What you are asked to do: Starting at the beginning of the records and ending at the line that contains "(416, 129).", reproduce the lines verbatim. Leave the pictures out of your answer.

Data:
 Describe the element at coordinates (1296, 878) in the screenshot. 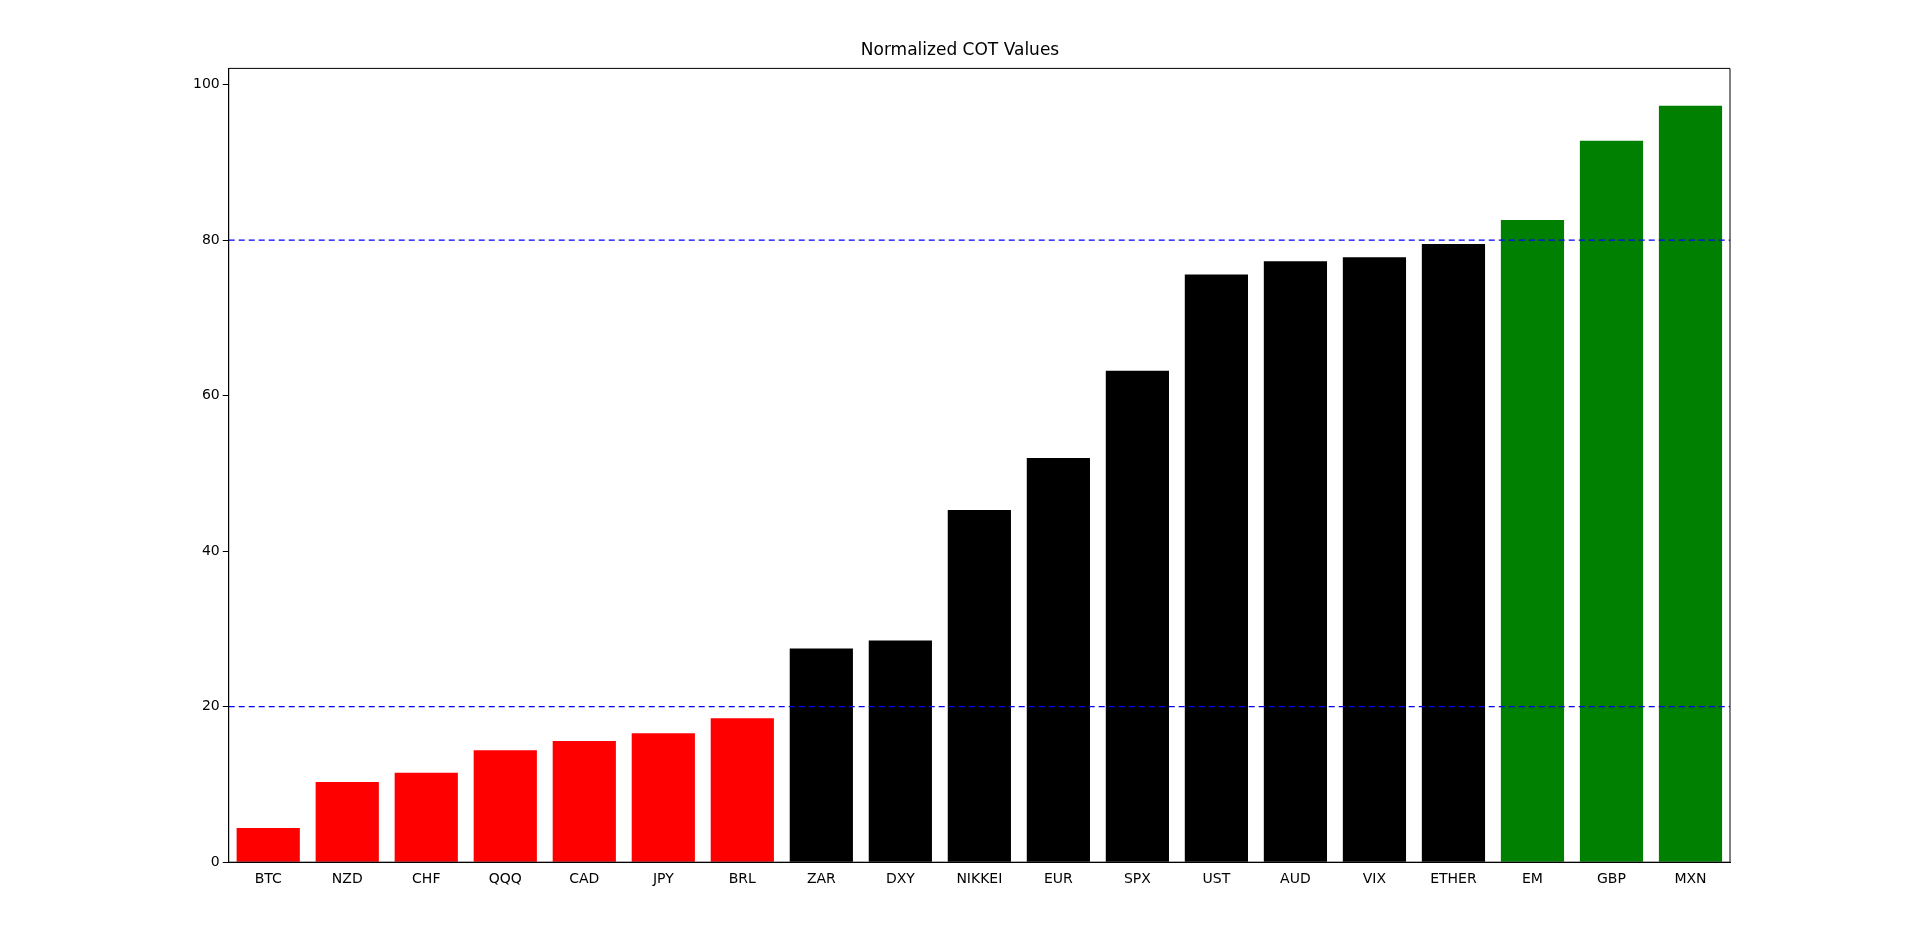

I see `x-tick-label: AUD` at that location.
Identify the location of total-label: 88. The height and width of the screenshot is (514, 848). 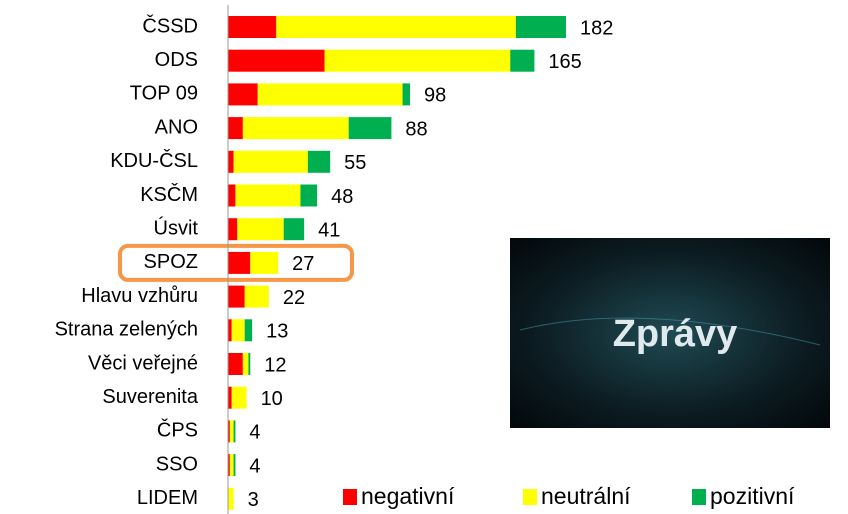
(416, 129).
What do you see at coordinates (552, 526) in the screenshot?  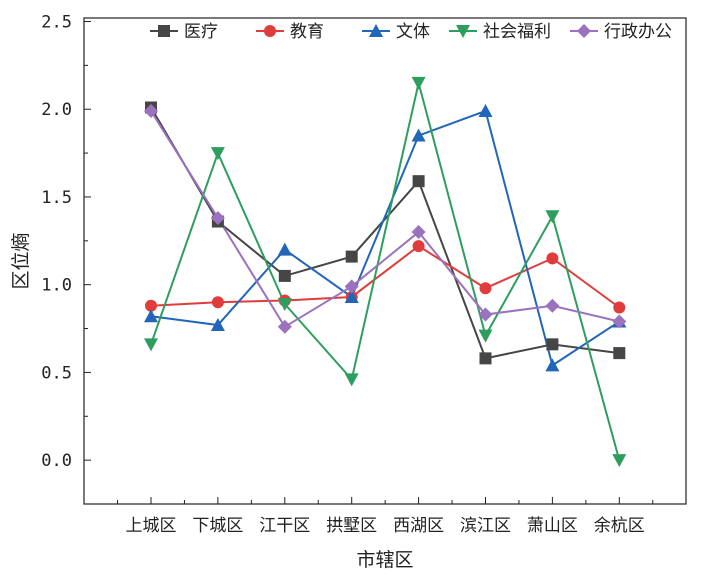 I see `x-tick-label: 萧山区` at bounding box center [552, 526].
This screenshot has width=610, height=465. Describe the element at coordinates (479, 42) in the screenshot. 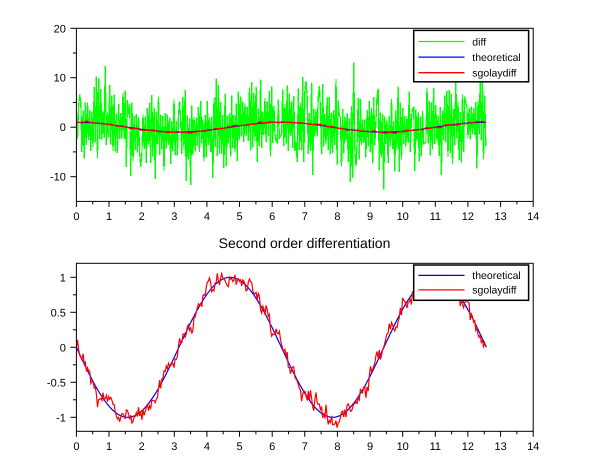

Task answer:
 Describe the element at coordinates (1296, 878) in the screenshot. 

I see `x-tick-label: AUD` at that location.
Identify the location of total-label: 88. The height and width of the screenshot is (514, 848). 
(416, 129).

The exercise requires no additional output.